---- ENTRIES PROVIDED

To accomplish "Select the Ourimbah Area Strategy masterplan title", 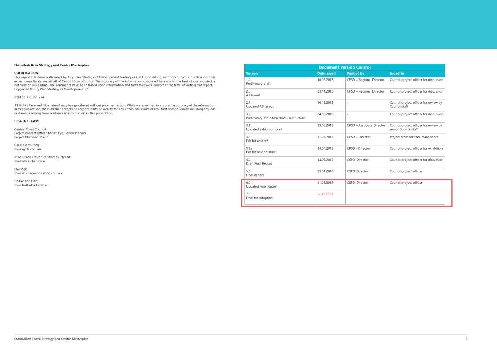I will pyautogui.click(x=51, y=65).
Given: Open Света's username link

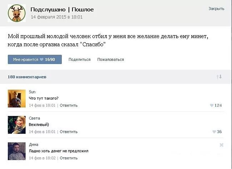Looking at the screenshot, I should 34,118.
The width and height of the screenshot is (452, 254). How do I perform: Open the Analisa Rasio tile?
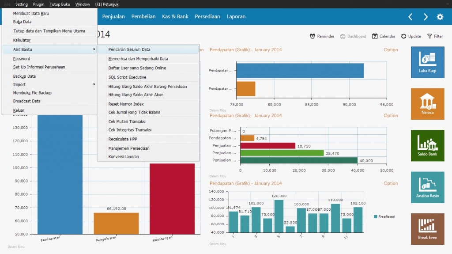[x=427, y=187]
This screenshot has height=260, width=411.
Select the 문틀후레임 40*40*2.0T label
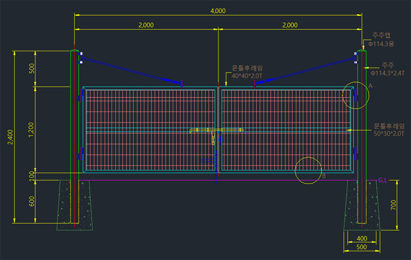[x=247, y=71]
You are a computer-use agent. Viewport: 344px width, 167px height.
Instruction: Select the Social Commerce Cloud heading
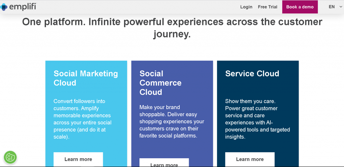pos(160,83)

--------

**WHAT THE EXERCISE ASKS:**
Filter the items above, copying every line that contains the string "Open". Case counts.

**OUTPUT OF THE EXERCISE:**
Given: Open Света's username link
The width and height of the screenshot is (452, 254). How do I perform: Open the Analisa Rasio tile?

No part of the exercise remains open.